Heterogeneous Fenton process employs catalysts either in their pure or supported forms. The supports enhance the dispersion of the active phase metallic species by increasing the surface area, improving the active phase’s resistance to sintering and elevating the stability of the catalysts both chemically and thermally (Ahmed et al., 2011; Gutierrez-Mata et al., 2017; Rojas-Cervantes and Castillejos, 2019 ).

These attributes have immensely stimulated more interest in the scientific community on the utilization of supported catalysts for Fenton treatment of agro-wastewaters. The common materials used as catalysts supports include pillared clay (Catrinescu et al., 2012; Luo et al., 2009; Pariente et al., 2008; Yang et al., 2017 ), zeolites (Aleksić et al., 2010; Wang et al., 2010), silica (Martínez et al., 2007; Tušar et al., 2012; Wang et al., 2015a ), activated carbons (Lan et al., 2015; Zhao et al., 2012) and alumina (Rodríguez et al., 2010). Many heterogeneous Fenton catalysts have been recently considered ranging from naturally occurring minerals (Garrido-Ramírez et al., 2010), artificially synthesized composites (Martinez et al., 2020), nanomaterials (Zhang et al., 2020), to waste materials from industries (He et al., 2020; Li et al., 2020). However, oxides and minerals of iron have received little attention. Although many metals such as Cu, Mn, Ni, Co, and Au have been considered, iron species are the most frequently used active phase during the heterogeneous Fenton oxidation treatments. Most solid catalysts studied have been characterized by low stability (Wang et al., 2015b) and poor to moderate activity resulting from catalyst poisoning (Han et al., 2011), surface area diminution and leaching of the iron catalysts (Ma et al., 2015). Thus, the fabrication of catalysts with enhanced activity and stability for effective treatment of agro-industrial wastewaters using heterogeneous Fenton process remains a crucial challenge among the researchers. The recent treatment of industrial wastewater and phenolic compounds using alumina supported iron oxides (Fe_xO_y/γ-Al₂O₃) revealed high stability and activity of the catalyst in a 100-hour continuous batch experiment, recording catalyst leaching of less than 3%. A mineral clay supported iron material (Clay/Fe) calcined at 500–700 °C has been demonstrated to exhibit high stability and activity within five consecutive cycles of batch treatment (Annan et al., 2018; Herney-Ramírez and Madeira, 2010; Zhang et al., 2016 ).

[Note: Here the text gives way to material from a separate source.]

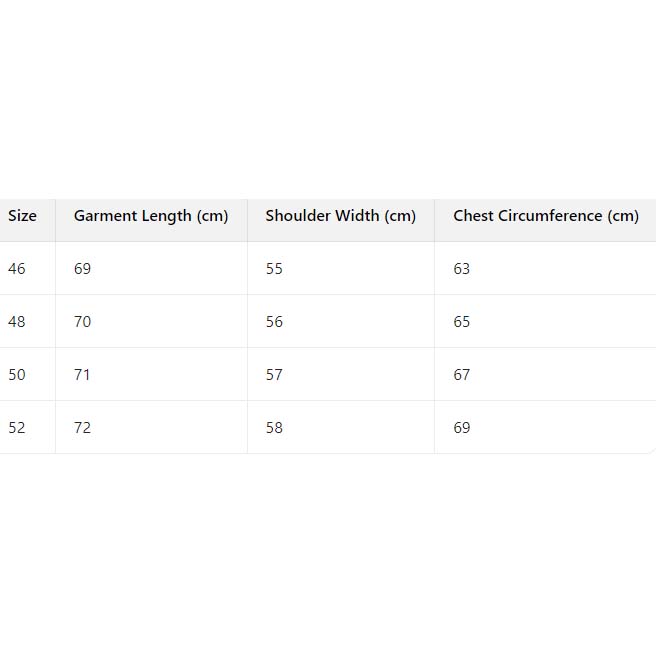Click size 50 in the Size column
This screenshot has height=656, width=656.
click(x=16, y=375)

Two other important factors affecting the application of heterogeneous Fenton process for the treatment of agro-industrial wastewaters are catalysts recovery and reusability. During treatment, solid catalysts are employed in dispersed fine powdered form which needs to be separated from the reaction mixture after the process. The available methods of separating such fine particles are often inefficient and time-consuming. Advancement of magnetic catalysts and supports, however, provides easier, faster, and cheaper means to separate the catalyst thus making catalysts recovery and reusability more practical and realistic (Zhang et al., 2019).

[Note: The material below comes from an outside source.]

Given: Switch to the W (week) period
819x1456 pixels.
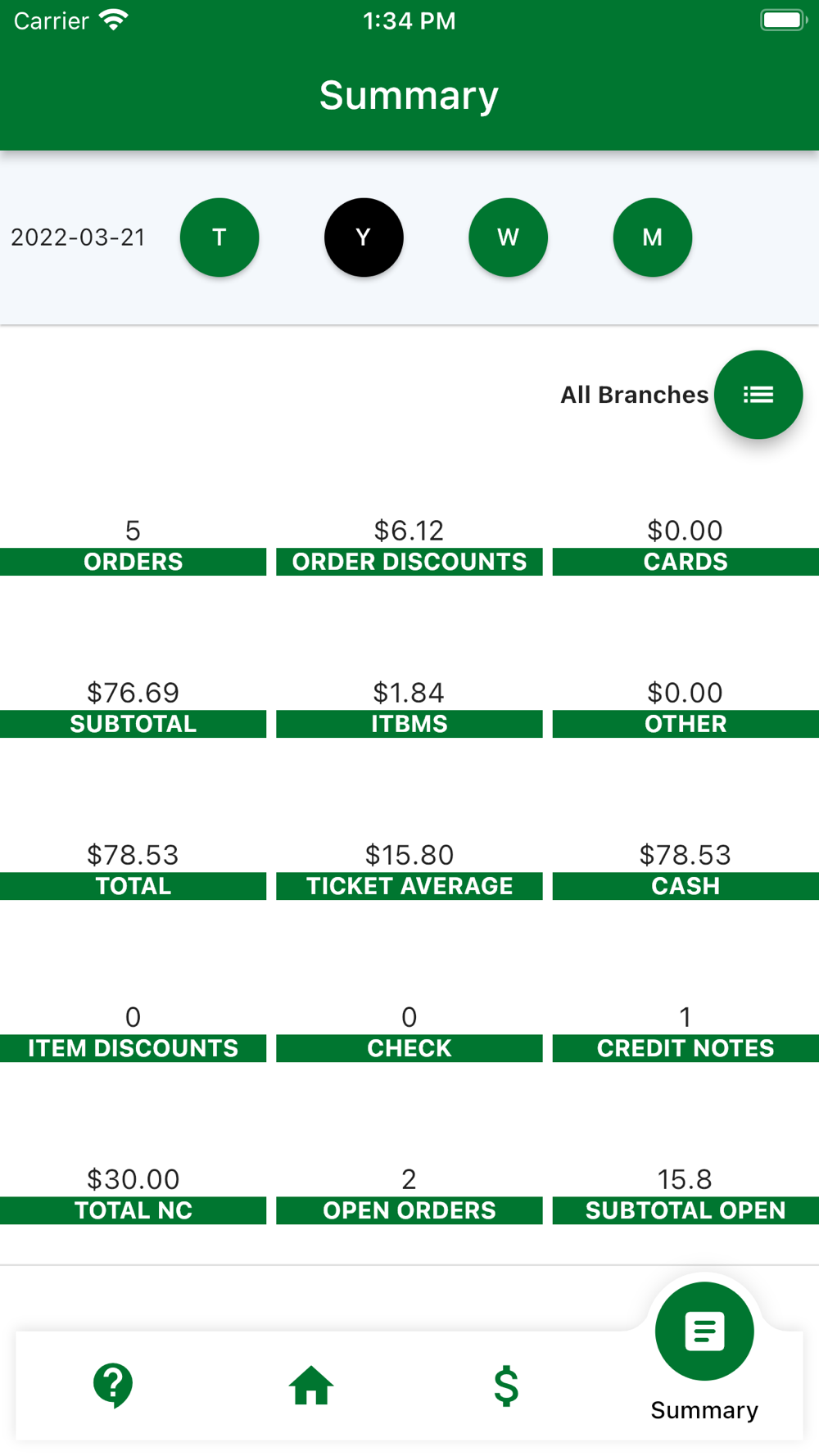Looking at the screenshot, I should coord(508,237).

The three categories of magnetic materials (Fig. 4) explored as catalysts for wastewater treatments are natural materials, supported magnetite and ferromagnetic nanoparticles (MNPs). Application of magnetite MNPs in the degradation of phenol by Zhang et al. (2019) was the first reported attempt for heterogeneous Fenton treatment with promising higher catalytic activity, stability, recovery, and reusability. Moreover, only nano-zero valent iron (nZVI) and raw clay mineral were so far explored for heterogeneous Fenton treatment of POME and other agro-industrial wastewaters. Although treatments of POME and other agro-industrial wastewaters have not taken full advantages of such processes, the direction of the research seem to meander towards the utilization of magnetic magnetite-based Fenton catalysts for their effective treatment.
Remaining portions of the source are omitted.